Marginal prior $p(\mu)$ of mean of a normal distribution when both mean and variance are unknown

Question

I read that if the data is normally distributed with mean $\mu$ and variance $\sigma^2$ (both unknown) then to have the joint posterior distribution $p(\mu, \sigma^2 | y)$ in closed form, one has to use a inverse gamma prior for variance $\sigma^2$ and a conditional conjugate prior for mean $\mu$. But most of the examples of implementations in books that I see are in the following way

for(i in 1:n){
    y[i]~dnorm(mu, precision)
}

mu~dnorm(0, 0.0001)
precision~dgamma(0.0001,0.0001)

Here the marginal prior $p(\mu)$ is normally distributed.
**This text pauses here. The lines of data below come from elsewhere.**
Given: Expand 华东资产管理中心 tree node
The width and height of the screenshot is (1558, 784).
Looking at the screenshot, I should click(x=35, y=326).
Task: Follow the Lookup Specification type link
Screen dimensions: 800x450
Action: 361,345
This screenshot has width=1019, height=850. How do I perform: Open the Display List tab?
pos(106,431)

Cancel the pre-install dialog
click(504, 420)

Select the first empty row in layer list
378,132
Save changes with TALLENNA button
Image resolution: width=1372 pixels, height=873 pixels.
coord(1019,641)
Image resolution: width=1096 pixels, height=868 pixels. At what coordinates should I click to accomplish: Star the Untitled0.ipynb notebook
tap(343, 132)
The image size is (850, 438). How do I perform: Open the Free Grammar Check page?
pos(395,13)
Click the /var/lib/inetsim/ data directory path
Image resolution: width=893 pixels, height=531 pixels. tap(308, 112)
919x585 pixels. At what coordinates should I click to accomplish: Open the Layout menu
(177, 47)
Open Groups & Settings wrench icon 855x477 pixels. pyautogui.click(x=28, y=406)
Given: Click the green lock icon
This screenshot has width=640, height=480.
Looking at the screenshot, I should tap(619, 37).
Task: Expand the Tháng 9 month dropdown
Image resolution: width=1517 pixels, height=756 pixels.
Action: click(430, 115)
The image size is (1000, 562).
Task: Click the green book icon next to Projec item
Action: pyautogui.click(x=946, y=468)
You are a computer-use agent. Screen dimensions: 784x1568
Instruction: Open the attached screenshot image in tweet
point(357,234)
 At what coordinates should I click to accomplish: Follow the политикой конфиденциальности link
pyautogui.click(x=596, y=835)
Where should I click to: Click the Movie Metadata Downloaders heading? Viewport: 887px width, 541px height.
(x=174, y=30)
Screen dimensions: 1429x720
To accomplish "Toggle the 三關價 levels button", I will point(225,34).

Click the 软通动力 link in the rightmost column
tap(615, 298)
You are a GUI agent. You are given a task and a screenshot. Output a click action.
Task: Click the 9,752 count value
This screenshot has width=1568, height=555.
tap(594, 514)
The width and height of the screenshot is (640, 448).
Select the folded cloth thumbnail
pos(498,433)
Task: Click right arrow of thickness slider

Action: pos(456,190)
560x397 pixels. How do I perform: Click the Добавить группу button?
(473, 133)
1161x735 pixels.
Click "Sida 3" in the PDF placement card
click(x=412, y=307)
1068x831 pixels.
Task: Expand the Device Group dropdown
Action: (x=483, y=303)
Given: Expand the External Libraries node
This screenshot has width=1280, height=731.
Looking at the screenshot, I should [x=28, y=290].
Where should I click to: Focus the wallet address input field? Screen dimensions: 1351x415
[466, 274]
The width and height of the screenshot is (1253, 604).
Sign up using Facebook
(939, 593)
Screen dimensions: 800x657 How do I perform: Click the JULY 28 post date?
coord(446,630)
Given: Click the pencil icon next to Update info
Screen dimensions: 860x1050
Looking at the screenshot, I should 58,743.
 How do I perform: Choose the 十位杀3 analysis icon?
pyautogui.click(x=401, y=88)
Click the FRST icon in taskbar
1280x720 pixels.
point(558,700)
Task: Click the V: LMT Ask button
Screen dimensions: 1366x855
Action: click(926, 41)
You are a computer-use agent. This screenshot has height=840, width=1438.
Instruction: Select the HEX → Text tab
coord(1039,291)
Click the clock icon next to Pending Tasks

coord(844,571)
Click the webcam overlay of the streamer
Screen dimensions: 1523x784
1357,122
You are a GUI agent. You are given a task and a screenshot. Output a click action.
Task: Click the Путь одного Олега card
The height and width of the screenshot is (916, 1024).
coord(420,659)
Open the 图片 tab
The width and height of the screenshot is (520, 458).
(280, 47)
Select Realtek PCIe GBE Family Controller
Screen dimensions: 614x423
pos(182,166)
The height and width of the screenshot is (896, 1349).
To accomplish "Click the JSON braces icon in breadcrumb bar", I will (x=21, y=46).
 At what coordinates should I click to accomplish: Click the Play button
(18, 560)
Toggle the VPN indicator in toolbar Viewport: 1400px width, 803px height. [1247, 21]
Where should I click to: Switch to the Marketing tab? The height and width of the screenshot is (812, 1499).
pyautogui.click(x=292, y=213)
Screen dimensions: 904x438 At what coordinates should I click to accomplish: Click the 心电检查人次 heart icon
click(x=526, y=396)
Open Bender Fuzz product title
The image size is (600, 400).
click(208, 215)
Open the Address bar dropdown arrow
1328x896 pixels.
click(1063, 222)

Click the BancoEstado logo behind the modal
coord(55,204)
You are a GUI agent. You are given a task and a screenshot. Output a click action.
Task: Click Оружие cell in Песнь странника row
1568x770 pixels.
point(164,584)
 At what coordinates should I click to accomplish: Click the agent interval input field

Shouldn't the marginal prior $p(\mu)$ be specified to be t-distributed? so that the conditional conjugate prior of $\mu$ is normally distributed and so that the joint posterior is in closed form?

Answer 1

If you wanted to get a closed-form solution for the posterior distribution then you would use a conjugate prior, in which case $\mu$ and $\sigma^2$ would not be independent. Since you are using an MCMC algorithm to produce an approximation to the posterior distribution, there is no need to have a conjugate prior. I believe the prior in your code is intended to approximate a flat prior, $p(\mu,1/\sigma^2) \propto 1$.

But suppose you wanted to use an MCMC algorithm to simulate draws from the posterior using the conjugate prior just for the heck of it. Then you would write the code for the joint distribution for $(\mu,\sigma^2)$, which is not the product of the two marginal distributions. (You are correct that the marginal prior distribution for $\mu$ would be $t$.)